BorgWarner (NYSE:BWA) is a key supplier to the auto industry, selling systems and parts for automotive powertrains to companies such as Ford (NYSE:F). The auto sector has been doing pretty well of late, with 2015 U.S. auto sales hitting record levels and global sales expected to increase over 2014, even if the pace of growth is slowing. That's positive for BorgWarner but highlights some potential risks. Even if you like the company's prospects, here are a few reasons BorgWarner's stock could fall further than it already has.
The most obvious risk to BorgWarner's business is a decline in auto sales. The company is focused on the industry, and to a large extent, its results ebb and flow with its customers' production. That's not something to take lightly. For example, Cummins (NYSE:CMI) is a large diesel engine manufacturer. It sells to a variety of original equipment makers, but a key market is heavy industry. With end markets like mining in the doldrums, Cummins' top line fell 6% in 2015. Worse, the company is projecting a 2016 revenue decline of between 5% and 9%.
Although some of what ails Cummins is related to a strong U.S. dollar, weak end markets were the real trouble spot -- which brings us back to BorgWarner and its auto focus. Sure, the auto sector has been doing well, but if there's a downturn in auto sales, look for investors to shift out of BorgWarner even more aggressively.
Gotta be cheap
Longer term, there's another issue that BorgWarner has to think about -- its competitive position. Although the company has solid relationships throughout the auto industry and getting parts into a car model generally leads to a high degree of recurring revenue, the auto industry is notoriously cost conscious. Automakers are always looking to pinch a penny. And there are plenty of companies that would be happy to take BorgWarner's place if it isn't willing to work with the automakers.

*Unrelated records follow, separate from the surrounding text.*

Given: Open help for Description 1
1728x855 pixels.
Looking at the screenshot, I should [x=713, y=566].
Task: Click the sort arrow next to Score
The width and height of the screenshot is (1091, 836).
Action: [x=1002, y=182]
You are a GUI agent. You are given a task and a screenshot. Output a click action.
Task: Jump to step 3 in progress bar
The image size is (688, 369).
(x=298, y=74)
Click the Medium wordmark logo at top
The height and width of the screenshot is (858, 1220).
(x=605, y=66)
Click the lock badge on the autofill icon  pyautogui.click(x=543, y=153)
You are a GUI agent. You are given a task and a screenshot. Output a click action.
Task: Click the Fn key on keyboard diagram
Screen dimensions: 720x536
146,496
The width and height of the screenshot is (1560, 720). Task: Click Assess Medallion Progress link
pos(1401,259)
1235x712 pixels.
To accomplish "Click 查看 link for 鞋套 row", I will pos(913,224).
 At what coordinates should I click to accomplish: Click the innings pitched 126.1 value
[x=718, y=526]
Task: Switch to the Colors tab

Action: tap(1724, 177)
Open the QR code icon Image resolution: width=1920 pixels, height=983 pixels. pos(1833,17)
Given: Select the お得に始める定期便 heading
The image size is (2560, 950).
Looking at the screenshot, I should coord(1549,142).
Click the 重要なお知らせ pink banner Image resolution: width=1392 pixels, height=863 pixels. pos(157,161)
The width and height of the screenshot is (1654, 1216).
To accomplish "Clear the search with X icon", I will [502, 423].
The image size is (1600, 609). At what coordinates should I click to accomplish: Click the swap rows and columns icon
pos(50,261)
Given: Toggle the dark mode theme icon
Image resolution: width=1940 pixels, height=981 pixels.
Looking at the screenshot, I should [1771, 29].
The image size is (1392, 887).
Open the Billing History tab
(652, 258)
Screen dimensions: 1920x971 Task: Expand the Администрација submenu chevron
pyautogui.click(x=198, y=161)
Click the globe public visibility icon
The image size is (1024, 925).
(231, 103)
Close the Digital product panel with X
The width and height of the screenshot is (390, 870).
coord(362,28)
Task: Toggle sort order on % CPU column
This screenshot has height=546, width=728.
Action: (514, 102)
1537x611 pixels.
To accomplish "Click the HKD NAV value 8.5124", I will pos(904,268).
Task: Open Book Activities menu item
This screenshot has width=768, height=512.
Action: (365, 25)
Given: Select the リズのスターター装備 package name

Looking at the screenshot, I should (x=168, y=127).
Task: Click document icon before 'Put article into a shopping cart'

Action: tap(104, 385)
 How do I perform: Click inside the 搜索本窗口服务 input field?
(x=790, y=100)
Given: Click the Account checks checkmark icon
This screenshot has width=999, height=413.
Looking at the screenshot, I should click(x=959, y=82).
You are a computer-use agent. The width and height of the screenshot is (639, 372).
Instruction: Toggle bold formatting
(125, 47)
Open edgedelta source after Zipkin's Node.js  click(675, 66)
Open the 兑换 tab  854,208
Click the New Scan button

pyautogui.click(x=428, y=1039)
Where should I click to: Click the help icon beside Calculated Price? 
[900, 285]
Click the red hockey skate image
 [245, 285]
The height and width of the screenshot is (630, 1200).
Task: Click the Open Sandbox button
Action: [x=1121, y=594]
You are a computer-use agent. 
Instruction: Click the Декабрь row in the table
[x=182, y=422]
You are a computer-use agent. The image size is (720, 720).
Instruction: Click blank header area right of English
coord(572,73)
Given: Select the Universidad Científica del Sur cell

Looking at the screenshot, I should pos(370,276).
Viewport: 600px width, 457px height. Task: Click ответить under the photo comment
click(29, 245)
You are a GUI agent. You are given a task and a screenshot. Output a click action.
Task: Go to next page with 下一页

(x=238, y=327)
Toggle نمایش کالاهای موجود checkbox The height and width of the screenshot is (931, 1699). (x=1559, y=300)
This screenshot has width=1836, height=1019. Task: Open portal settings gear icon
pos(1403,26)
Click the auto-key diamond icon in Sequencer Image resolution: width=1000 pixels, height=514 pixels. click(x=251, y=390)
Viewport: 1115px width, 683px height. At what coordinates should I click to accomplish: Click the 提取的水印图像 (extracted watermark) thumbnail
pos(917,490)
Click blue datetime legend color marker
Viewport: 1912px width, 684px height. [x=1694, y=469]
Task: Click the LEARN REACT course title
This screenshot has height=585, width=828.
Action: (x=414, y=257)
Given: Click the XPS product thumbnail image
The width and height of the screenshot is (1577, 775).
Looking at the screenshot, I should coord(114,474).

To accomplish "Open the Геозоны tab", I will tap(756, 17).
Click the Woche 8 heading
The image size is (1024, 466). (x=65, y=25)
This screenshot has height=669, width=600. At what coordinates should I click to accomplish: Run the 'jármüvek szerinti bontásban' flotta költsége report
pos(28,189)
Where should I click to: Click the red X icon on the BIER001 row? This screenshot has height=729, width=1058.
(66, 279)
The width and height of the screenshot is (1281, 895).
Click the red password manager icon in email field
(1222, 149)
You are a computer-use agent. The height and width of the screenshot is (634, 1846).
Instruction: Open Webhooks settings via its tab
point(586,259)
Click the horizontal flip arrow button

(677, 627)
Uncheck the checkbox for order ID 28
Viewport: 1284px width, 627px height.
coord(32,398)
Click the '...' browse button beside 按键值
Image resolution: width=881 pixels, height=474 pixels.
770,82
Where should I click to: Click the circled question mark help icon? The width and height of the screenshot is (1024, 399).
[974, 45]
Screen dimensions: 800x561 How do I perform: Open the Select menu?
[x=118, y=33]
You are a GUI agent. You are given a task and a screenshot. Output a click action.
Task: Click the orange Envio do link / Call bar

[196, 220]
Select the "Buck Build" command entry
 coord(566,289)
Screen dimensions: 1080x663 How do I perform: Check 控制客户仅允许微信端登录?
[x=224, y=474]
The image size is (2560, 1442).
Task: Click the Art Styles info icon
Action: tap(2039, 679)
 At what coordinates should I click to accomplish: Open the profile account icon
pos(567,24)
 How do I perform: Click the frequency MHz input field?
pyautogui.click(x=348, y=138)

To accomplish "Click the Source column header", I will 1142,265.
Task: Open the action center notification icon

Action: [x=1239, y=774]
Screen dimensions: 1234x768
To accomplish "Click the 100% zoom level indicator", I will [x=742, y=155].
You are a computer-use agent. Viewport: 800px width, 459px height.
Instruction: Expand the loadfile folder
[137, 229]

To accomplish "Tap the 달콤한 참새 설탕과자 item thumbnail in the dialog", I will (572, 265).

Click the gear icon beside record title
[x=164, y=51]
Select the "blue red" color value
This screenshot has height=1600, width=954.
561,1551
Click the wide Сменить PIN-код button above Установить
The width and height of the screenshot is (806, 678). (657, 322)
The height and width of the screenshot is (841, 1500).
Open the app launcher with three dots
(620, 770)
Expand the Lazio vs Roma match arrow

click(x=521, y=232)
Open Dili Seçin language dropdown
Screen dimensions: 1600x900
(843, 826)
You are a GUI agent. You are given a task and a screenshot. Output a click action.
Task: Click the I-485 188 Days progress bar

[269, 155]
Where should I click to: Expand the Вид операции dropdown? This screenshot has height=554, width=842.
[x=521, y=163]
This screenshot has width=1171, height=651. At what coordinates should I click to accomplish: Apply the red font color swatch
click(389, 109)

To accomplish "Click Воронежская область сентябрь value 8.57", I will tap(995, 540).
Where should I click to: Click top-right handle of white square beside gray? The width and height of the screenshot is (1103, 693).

In other words, there's a long-term drive to keep lowering costs. But that's not new. To offset this constant downward trend, BorgWarner has invested heavily in research and development. The company's core products, turbochargers and superchargers, are high-tech devices that increase power and fuel efficiency, and reduce harmful emissions. With increasing concerns about the environment and gas mileage, this has been good for the company's business. But developing new products is expensive and could make it hard to keep up with pricing concessions demanded by automakers. (There's also the risk that a competitor innovates faster than BorgWarner and it winds up losing market share.)
Then there are the costs BorgWarner faces for the commodities and products it uses. Although commodity costs are historically low today, if they should head swiftly higher the parts maker would face material business headwinds. While that may not hit its top line, it could very well crimp results on the bottom line. In the end, BorgWarner has to run lean and mean -- it has no choice in a highly competitive industry. If something should get in the way of its ability to do so, look for financial results, and the shares, to head lower.
Outside the States
Another risk to think about is BorgWarner's global exposure. Over 70% of its business is derived from outside the United States. That has a number of implications. One that's center stage today is the impact of currency fluctuations. To give you an idea of the impact, the company's third-quarter GAAP revenues were down 7%, but if you pull out the impact of currency changes, they were up 3%. So you'll want to keep an eye on this ongoing issue today. It can make underlying trends hard to read.
But there's more you need to be concerned about. For example, you may be able to get a feel for the U.S. economy because you live in it, but that's just one relatively small piece of BorgWarner's business. Other key markets include China, where growth is slowing down, and Europe, where many countries are facing economic headwinds. If any of these markets should tip into a tailspin, which may not affect your life directly, it could hurt BorgWarner.
In other words, global growth is the big issue here, and bad news out of any key region could lead investors to sell first and ask questions later. Yes, that's related to auto sales, but the impact on BorgWarner's shares is likely to show up before its orders start to slow.
One for the road
Another risk to think about today is customer specific. One of BorgWarner's largest partners is Volkswagen, a company that accounted for 17% of sales in 2014 (Ford was a few percentage points behind in the number two slot). With this particular automaker in the regulatory cross hairs right now for skating emissions standards, BorgWarner could see a bigger hit to results than overall auto sales might predict if customers decide to avoid a tainted brand and large BorgWarner customer.
However, this one could cut the other way, too. Since the products BorgWarner sells could help solve VW's emissions problems, VW's total car sales might decline, but BorgWarner might find it gets more of its products in the Volkswagen cars that are sold. Regardless of how this customer specific issue falls out, you should keep a close eye on VW right now.
Already feeling the heat
BorgWarner shares have already felt the sting of investor selling. With the shares down roughly 50% since the middle of 2015 you might be tempted to jump aboard. In fact, there are plenty of reasons to like the company's long-term prospects, particularly its ability to help automakers meet environmental regulations. However, you shouldn't lose sight of the risks. A focus on one industry, a constant need to keep costs in check, and a largely foreign business are three that could derail financial performance and cause BorgWarner's stock to fall further than it already has. Volkswagen, meanwhile, is kind of a wild card right now. You'll want to keep these risks in mind if you're doing a deep dive here.